■ **VOS TÂCHES**
1. Reproduisez sans aucune modification le passage de l'entretien sur le congé parental des pères compris entre « Nous sommes deux » et « avec mon fils. », ces deux extrémités incluses.
2. Transcrivez à l'identique les lignes des enregistrements situées entre celle qui contient « 项目基本信息 section heading » et celle qui contient « pyautogui.click(x=531, y=463) », ces deux lignes comprises.

■ **EXTRAIT DU DOCUMENT**
+---+

Quand vous êtes devenu père, était-ce une évidence pour votre conjointe et vous que le congé parental serait séparé également?

Nous sommes deux féministes et nous pensons que nous devons partager les tâches également dans notre couple; cette idée s’appliquait naturellement aux soins de l’enfant. Mais quand nous sommes devenus parents pour la première fois, ma femme a trouvé difficile de me passer le flambeau après ses neuf mois de congé. Nous en avons rediscuté à ce moment-là, j’ai exprimé mon envie de vivre cette expérience. J’étais terrorisé, mais je voulais le faire, je voulais passer neuf mois seul avec mon fils.

Les pères représentés dans votre exposition sont issus de différents milieux socioéconomiques, mais ont en commun d’avoir tous pris au moins six mois de congé parental. Ont-ils été difficiles à trouver?

+---+

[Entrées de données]
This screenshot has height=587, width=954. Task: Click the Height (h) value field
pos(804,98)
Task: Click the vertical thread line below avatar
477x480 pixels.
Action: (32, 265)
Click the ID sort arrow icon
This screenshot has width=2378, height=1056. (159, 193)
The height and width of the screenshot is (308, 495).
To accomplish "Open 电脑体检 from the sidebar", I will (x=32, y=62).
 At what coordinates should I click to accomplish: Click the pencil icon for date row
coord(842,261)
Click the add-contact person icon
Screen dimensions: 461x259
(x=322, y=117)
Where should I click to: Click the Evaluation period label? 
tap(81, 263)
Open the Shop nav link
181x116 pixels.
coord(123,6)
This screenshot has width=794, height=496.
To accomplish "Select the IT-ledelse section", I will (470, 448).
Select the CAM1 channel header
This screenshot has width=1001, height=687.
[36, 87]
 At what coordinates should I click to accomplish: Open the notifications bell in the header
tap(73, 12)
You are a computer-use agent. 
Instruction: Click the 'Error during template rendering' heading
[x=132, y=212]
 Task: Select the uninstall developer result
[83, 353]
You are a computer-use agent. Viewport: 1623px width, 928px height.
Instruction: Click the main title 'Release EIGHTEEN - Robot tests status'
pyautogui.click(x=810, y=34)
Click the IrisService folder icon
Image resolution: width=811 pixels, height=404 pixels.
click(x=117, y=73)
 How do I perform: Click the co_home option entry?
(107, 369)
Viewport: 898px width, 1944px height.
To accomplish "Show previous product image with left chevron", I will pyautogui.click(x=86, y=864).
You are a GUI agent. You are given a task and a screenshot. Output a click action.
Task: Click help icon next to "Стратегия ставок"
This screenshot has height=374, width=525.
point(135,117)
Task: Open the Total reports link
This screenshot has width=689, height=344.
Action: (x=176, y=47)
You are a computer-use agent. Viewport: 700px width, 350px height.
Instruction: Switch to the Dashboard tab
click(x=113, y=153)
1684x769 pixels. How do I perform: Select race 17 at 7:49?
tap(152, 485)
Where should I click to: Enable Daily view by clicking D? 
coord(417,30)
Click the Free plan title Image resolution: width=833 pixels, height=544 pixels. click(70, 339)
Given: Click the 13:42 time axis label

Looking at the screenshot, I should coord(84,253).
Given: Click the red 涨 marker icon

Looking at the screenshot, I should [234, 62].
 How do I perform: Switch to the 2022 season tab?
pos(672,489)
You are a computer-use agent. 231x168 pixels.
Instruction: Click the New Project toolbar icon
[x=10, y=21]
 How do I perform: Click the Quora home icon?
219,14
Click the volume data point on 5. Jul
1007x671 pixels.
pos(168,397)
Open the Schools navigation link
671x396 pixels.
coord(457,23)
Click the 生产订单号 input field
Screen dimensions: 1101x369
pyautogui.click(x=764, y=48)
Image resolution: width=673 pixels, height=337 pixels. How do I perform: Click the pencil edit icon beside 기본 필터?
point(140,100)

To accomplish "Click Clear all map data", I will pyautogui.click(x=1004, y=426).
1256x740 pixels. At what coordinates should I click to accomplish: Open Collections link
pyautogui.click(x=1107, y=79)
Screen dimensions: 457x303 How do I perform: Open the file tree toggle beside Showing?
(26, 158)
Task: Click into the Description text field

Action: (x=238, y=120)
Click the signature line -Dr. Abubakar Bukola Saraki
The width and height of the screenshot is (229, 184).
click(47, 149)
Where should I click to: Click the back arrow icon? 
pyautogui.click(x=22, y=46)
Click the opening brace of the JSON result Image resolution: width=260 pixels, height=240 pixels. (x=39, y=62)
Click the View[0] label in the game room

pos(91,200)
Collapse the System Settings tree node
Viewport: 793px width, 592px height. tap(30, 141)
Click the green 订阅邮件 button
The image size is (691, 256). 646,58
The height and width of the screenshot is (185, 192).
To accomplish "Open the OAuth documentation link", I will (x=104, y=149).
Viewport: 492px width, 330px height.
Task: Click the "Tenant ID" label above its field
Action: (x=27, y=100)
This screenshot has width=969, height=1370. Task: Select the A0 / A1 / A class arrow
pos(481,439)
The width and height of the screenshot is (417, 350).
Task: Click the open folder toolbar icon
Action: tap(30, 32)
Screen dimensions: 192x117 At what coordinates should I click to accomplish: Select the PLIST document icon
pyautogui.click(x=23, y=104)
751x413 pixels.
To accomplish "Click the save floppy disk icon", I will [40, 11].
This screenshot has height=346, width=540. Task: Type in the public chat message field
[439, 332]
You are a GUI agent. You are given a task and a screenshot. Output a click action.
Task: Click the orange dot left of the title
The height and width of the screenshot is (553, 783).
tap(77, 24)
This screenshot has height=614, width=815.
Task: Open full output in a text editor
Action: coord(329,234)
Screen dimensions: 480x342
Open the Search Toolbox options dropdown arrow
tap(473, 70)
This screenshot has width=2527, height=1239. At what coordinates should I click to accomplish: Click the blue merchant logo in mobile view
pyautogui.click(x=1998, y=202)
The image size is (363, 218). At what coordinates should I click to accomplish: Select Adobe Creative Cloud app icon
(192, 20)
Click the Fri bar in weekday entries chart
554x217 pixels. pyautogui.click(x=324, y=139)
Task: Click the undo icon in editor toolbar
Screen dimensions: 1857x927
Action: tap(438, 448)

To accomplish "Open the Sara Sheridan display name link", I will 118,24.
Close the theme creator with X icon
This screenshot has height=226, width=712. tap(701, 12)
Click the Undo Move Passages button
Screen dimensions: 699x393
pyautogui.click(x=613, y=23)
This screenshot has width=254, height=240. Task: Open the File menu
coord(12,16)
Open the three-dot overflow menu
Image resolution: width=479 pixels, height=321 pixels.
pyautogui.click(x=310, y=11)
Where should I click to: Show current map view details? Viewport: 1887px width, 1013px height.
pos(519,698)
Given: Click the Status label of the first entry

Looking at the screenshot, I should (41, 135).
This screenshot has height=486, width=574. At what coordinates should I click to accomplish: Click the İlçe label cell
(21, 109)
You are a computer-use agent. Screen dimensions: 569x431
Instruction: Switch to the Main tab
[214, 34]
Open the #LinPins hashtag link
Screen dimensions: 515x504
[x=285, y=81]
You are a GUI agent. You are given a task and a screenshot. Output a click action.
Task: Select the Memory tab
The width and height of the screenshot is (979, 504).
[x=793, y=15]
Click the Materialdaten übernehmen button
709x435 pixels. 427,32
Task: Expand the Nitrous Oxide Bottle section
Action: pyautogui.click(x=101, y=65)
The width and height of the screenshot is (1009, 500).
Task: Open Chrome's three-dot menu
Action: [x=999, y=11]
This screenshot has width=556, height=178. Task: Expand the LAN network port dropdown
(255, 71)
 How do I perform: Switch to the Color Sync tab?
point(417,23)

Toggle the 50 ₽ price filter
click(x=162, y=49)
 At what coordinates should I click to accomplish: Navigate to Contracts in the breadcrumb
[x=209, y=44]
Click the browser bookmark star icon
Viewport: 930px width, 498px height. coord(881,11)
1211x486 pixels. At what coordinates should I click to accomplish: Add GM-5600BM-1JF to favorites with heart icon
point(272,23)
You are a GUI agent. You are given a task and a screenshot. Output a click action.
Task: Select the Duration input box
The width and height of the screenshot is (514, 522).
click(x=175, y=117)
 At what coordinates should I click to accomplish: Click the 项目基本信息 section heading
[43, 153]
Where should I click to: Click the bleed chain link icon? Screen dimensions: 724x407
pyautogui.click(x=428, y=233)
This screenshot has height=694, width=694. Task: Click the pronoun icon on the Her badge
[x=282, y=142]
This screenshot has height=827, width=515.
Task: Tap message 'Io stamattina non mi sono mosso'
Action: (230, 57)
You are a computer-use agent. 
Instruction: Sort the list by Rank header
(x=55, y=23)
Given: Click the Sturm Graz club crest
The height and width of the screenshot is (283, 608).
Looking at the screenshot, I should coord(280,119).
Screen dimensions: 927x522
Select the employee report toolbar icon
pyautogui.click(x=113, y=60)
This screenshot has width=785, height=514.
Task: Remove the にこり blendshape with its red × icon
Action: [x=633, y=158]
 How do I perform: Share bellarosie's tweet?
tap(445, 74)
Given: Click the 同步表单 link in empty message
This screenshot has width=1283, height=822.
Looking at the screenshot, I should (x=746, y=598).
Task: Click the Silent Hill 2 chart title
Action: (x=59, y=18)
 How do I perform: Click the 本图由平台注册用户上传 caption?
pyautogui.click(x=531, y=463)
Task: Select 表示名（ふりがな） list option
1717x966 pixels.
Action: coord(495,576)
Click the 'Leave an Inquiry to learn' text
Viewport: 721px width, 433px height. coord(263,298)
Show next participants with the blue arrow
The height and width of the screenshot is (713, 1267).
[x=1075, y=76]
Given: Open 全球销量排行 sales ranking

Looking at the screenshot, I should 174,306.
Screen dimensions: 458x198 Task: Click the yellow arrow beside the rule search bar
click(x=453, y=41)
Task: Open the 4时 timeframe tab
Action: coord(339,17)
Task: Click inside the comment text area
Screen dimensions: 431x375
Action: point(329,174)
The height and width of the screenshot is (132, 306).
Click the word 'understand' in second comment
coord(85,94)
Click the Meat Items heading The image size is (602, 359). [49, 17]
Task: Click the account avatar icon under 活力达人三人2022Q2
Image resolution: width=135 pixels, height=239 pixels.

+---+

■ **LISTE DES SOLUTIONS**
1.
Nous sommes deux féministes et nous pensons que nous devons partager les tâches également dans notre couple; cette idée s’appliquait naturellement aux soins de l’enfant. Mais quand nous sommes devenus parents pour la première fois, ma femme a trouvé difficile de me passer le flambeau après ses neuf mois de congé. Nous en avons rediscuté à ce moment-là, j’ai exprimé mon envie de vivre cette expérience. J’étais terrorisé, mais je voulais le faire, je voulais passer neuf mois seul avec mon fils.

2.
 At what coordinates should I click to accomplish: Click the 项目基本信息 section heading
[43, 153]
Where should I click to: Click the bleed chain link icon? Screen dimensions: 724x407
pyautogui.click(x=428, y=233)
This screenshot has height=694, width=694. Task: Click the pronoun icon on the Her badge
[x=282, y=142]
This screenshot has height=827, width=515.
Task: Tap message 'Io stamattina non mi sono mosso'
Action: (230, 57)
You are a computer-use agent. 
Instruction: Sort the list by Rank header
(x=55, y=23)
Given: Click the Sturm Graz club crest
The height and width of the screenshot is (283, 608).
Looking at the screenshot, I should coord(280,119).
Screen dimensions: 927x522
Select the employee report toolbar icon
pyautogui.click(x=113, y=60)
This screenshot has width=785, height=514.
Task: Remove the にこり blendshape with its red × icon
Action: [x=633, y=158]
 How do I perform: Share bellarosie's tweet?
tap(445, 74)
Given: Click the 同步表单 link in empty message
This screenshot has width=1283, height=822.
Looking at the screenshot, I should (x=746, y=598).
Task: Click the Silent Hill 2 chart title
Action: (x=59, y=18)
 How do I perform: Click the 本图由平台注册用户上传 caption?
pyautogui.click(x=531, y=463)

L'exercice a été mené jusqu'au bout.